A CLASSIC experiment beloved of scientifically inclined children is to cover a magnet with a piece of paper and sprinkle iron filings onto the paper. This reveals the field lines that connect the magnet’s north and south poles. Try something similar with some of the new types of magnets now being made using additive manufacturing (3D printing), and a rather different image might appear. Unlike the simple bars and horseshoes of children’s magnets, the 3D-printed variety can be made in all manner of shapes. Their fields can thus be tailored into patterns far more complex than a simple north-south alignment.
These unconventional magnets have huge value in the design and performance of many products that rely on magnetic components: from hospital body-scanners to audio speakers, and from hard disks to wind turbines. In particular, anything that involves an electric motor or a generator also uses magnets. A modern car, for instance, contains a hundred or more electric motors of various sorts, to open and close the windows, adjust the seats, run the heating and, increasingly, to turn the wheels. All require magnets to make them work. The unconventional shapes needed to generate the complex magnetic fields they need to do their jobs properly can, though, be difficult to make.
The other difference between a modern magnet and a childhood one is its composition. Chances are, the magnet under the paper in the school-lab experiment is, like the filings on top, made of iron. The most powerful commercial magnets, by contrast, contain elements known as rare earths. These metals, particularly neodymium, samarium and dysprosium, are not actually all that rare. But they are rarely found in deposits rich enough to be worth mining, so their availability is limited and their prices can be high. Any process that is parsimonious in their use would thus be a boon to industry.
Little by little
At the moment, rare-earth magnets are made in one of two ways. The first is by sintering the required materials together using heat, pressure or both, to create a solid from a mass of powder. The resulting block is then cut and sliced into pieces of the required shape. The second method is to mix the magnetic materials with a polymer, and then shape the mixture by injection moulding to make what is known as a bonded magnet.

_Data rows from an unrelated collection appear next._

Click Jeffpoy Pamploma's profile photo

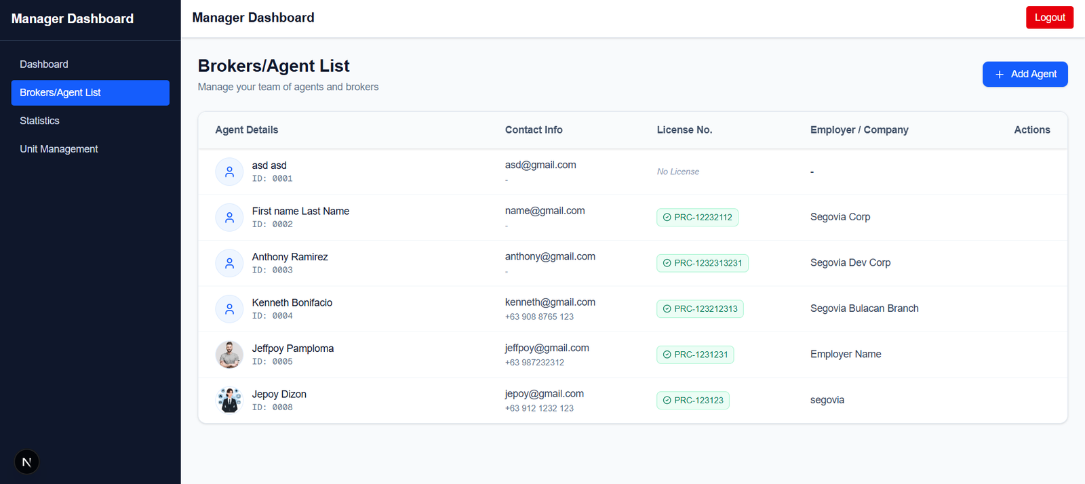[x=229, y=355]
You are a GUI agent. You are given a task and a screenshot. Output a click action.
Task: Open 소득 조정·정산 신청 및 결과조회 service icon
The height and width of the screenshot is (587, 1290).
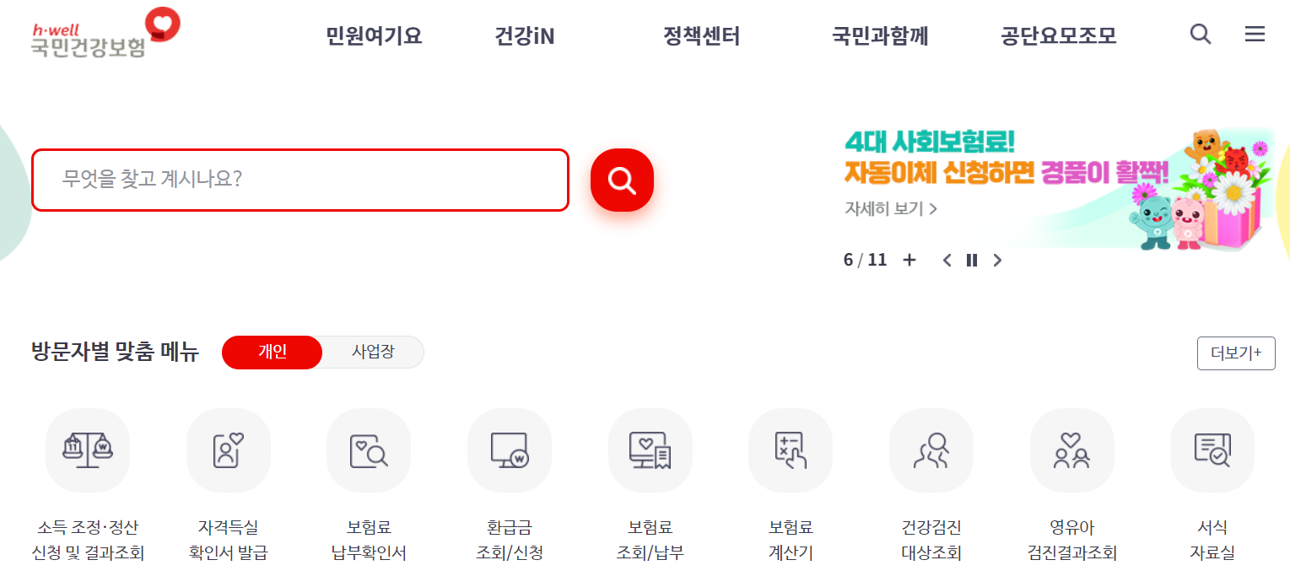click(x=88, y=450)
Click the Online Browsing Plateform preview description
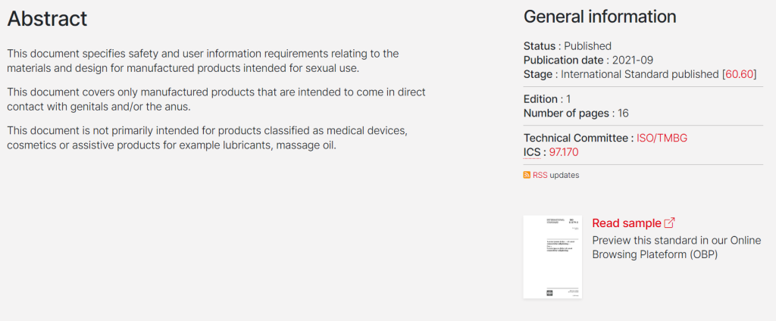Viewport: 776px width, 321px height. point(677,248)
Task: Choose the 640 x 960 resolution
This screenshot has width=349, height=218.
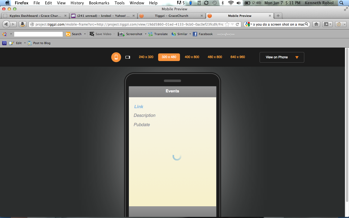Action: [x=237, y=57]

In principle, either of these processes might be adapted to the methods of 3D printing. In practice, most such experiments at the moment make bonded magnets. Sintered 3D printing, an established technique, uses a laser or electron beam to heat and melt the powder to be sintered, but the different components of rare-earth-based magnetic materials (the most common is neodymium-iron-boron, or NdFeB) often have wildly different melting points, making sintered printing hard to pull off.
Ways of printing bonded magnets are, however, evolving rapidly, as two recent papers show. Dieter Süss and his colleagues at the Vienna University of Technology, in Austria, have demonstrated a way of printing bonded magnets that resembles the plastic-filament printers many hobbyists use. In this case the filament contains 45-65% by volume of magnetic granules. As the filament is melted, it is extruded by the printer to build a shape up layer by layer. This permits the production of magnets far more complex than injection moulding can turn out, as the team report in Applied Physics Letters. In this case the granules start out in an unmagnetised state, but placing the printed object into a strong magnetic field of the required geometry converts it into a permanent magnet.

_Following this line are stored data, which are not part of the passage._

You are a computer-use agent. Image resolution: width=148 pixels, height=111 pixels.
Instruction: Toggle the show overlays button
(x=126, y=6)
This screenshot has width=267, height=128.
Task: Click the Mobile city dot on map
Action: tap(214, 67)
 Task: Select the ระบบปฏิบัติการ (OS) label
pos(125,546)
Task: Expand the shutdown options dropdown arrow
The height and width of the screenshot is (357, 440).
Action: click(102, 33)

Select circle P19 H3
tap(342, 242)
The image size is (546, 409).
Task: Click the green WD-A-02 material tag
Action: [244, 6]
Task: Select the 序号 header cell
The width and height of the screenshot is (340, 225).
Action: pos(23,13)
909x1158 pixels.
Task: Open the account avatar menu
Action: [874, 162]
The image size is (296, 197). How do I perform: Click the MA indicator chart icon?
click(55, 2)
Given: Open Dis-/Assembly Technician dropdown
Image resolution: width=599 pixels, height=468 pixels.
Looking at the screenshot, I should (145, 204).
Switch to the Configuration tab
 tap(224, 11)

Dr Süss’s process, the paper claims, allows new magnet designs to be created on a computer and produced rapidly, with a precision of well under one millimetre. That opens up new possibilities, such as using different materials within a single magnet to create areas of strong and weak magnetism. This could be useful in certain types of sensors.
Parans Paranthaman and his colleagues at Oak Ridge National Laboratory, in Tennessee, meanwhile, have adopted a different technique. They start with pellets containing a blend of 65% NdFeB and 35% nylon. These are then melted and extruded by the laboratory’s Big Area Additive Manufacturing (BAAM) machine. Among other things, BAAM has been used in the past to print car bodies from a mixture of carbon fibre and plastic. In their analysis in Scientific Reports, Dr Paranthaman’s team report that 3D-printed magnets not only retained the magnetism of the materials they were made from, but performed better, in many ways, than those made by injection moulding from similar materials.
Dr Paranthaman says that, with further work, the process should truly outperform injection moulding, especially for making prototypes and short-run customised designs. To change the configuration of a product being made by injection moulding requires expensive retooling. With a 3D printer a software tweak will suffice. 3D printing can be slow, it is true. Dr Paranthaman’s first set of magnets were made with the BAAM nozzle depositing material at a speed of 2½ cm (one inch) a second. But he expects that this could eventually be increased to a metre a second.
Dr Paranthaman and his colleagues are also investigating how to print sintered magnets. In some cases these are more desirable than bonded magnets because they are more powerful (though they are also more brittle and prone to corrosion, and the process of slicing and dicing a sintered block into useful products can waste as much as half of the material in it). Though they are cagey about the details, the team aspire to get around the melting-points problem by spraying a jet of materials onto the surface being built up rather than melting layers of powder. And Dr Paranthaman certainly does not lack ambition. He hopes that, one day, his team will be able to print a steel stator (the stationary part of an electric motor) complete with its rare-earth permanent magnets all in one go.